**Directions:** Report each line of the entries that includes "swatch" by copying it.

**Task input:**
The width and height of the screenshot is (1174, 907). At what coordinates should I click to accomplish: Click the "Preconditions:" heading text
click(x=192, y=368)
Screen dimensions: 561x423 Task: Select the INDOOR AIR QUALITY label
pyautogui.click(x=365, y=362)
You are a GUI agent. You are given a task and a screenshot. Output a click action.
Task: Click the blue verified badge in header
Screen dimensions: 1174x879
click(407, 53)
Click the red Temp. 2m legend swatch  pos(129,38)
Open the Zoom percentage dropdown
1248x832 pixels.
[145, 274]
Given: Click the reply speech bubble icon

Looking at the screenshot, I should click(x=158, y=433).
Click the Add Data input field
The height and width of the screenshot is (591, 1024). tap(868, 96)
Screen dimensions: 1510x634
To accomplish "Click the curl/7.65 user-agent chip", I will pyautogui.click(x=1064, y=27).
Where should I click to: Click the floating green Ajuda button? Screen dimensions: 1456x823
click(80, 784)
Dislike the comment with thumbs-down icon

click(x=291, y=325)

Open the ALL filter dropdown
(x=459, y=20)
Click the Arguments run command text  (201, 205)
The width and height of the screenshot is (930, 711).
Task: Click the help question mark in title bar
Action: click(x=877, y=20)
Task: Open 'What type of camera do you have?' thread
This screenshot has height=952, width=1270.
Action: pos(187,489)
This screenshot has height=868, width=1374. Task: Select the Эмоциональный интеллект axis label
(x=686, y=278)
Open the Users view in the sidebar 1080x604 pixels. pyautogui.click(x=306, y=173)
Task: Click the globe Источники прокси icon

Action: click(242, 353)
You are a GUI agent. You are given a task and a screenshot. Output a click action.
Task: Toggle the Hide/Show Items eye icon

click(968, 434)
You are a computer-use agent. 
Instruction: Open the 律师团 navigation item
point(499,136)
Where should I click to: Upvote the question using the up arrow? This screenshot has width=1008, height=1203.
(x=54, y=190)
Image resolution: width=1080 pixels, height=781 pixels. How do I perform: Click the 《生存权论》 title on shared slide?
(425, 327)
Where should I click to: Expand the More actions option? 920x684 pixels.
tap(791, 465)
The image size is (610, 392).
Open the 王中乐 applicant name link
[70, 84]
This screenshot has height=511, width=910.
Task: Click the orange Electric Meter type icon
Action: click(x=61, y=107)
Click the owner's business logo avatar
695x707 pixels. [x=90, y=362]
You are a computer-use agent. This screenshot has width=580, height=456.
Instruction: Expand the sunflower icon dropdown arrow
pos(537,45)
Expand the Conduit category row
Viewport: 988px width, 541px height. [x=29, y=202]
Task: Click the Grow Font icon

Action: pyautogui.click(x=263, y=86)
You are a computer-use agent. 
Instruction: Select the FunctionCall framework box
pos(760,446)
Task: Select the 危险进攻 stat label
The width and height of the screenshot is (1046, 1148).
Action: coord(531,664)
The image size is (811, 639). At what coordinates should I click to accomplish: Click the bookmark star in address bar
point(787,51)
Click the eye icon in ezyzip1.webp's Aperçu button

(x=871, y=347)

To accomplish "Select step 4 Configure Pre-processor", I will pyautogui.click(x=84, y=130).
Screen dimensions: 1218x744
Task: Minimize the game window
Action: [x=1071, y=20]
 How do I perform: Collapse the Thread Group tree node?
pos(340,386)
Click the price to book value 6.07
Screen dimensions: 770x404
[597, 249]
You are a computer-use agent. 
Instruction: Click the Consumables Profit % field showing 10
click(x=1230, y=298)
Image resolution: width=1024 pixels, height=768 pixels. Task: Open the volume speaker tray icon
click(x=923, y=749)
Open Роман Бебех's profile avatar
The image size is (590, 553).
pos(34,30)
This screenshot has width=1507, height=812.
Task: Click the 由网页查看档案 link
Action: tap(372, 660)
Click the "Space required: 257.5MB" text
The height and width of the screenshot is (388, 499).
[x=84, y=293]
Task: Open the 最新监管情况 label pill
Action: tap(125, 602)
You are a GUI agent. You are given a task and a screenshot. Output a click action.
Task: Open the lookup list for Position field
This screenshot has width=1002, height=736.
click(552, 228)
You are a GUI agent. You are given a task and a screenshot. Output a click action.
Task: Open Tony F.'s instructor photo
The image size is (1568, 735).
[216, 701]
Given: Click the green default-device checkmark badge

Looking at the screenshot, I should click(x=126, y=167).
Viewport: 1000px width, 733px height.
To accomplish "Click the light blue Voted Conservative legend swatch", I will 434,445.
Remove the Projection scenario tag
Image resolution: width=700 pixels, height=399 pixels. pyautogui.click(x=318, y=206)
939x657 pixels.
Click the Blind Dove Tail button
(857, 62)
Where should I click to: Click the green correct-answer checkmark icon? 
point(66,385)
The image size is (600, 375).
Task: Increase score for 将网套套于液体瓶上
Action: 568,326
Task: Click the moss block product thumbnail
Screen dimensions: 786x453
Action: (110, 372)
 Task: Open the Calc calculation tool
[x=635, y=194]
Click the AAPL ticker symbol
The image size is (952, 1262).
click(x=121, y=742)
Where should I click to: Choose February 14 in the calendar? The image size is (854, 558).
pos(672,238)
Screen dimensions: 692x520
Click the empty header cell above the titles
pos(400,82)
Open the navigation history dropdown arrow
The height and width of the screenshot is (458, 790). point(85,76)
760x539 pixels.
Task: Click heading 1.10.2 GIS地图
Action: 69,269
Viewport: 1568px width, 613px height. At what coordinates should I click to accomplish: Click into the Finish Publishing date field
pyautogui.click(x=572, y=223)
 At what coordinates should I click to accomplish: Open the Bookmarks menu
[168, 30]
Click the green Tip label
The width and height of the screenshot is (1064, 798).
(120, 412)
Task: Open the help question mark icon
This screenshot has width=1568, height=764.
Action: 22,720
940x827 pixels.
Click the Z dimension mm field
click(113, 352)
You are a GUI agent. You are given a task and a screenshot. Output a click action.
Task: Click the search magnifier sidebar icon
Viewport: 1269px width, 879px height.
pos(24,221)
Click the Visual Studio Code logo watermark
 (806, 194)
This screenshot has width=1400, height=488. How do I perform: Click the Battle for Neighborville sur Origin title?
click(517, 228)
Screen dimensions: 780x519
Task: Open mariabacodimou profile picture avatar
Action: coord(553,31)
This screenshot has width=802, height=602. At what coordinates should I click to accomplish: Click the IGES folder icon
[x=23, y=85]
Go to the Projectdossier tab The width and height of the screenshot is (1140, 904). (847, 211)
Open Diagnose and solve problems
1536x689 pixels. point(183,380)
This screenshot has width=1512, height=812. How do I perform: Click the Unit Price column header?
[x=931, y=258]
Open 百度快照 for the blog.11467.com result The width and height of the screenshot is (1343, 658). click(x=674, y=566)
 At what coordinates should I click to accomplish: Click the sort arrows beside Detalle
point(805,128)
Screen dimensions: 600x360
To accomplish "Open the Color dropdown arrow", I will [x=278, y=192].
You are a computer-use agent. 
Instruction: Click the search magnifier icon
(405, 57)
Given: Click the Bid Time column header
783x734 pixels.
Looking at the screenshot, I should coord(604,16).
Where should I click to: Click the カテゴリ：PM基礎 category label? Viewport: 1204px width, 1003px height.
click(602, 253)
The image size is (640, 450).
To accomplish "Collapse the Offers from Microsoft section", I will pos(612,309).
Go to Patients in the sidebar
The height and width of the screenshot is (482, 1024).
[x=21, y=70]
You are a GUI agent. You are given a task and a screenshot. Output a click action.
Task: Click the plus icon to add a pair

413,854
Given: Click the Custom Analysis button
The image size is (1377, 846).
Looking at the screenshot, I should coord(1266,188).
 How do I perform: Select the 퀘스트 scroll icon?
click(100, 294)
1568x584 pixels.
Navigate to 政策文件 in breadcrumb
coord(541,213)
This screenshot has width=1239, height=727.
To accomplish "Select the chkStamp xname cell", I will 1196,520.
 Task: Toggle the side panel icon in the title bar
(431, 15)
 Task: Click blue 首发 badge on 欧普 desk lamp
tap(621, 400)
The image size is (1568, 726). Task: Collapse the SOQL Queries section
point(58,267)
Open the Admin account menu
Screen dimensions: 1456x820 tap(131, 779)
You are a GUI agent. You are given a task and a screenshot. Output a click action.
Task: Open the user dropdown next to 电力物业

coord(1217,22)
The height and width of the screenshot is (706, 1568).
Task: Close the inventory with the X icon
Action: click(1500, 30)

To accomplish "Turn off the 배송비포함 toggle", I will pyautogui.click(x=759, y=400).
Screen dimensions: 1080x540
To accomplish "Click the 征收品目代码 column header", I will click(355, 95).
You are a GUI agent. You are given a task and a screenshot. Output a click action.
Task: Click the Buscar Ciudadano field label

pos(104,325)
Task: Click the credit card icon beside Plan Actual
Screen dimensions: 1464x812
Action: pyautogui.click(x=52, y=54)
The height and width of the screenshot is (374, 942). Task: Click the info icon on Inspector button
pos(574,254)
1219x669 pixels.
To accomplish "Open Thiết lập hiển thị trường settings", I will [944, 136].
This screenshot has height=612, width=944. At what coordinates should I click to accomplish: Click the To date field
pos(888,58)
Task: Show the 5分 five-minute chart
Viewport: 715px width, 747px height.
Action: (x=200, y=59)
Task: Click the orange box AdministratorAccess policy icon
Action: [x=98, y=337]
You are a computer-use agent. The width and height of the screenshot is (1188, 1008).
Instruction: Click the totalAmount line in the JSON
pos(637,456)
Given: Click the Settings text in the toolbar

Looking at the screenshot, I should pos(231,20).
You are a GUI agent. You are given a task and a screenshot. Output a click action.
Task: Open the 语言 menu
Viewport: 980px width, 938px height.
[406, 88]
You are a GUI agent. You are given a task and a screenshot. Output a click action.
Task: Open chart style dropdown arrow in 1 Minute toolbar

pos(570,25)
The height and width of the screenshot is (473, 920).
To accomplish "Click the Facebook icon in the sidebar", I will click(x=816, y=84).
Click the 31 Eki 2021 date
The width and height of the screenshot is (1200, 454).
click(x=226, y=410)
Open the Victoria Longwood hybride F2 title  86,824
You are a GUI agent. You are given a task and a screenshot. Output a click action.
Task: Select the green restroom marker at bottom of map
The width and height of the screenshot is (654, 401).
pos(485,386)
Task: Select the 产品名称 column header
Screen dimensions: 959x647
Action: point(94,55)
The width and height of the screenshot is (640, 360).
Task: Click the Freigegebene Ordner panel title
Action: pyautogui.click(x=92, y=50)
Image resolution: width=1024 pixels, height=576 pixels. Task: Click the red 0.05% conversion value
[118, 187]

**Result of the task:**
Click the red Temp. 2m legend swatch  pos(129,38)
To accomplish "Click the light blue Voted Conservative legend swatch", I will 434,445.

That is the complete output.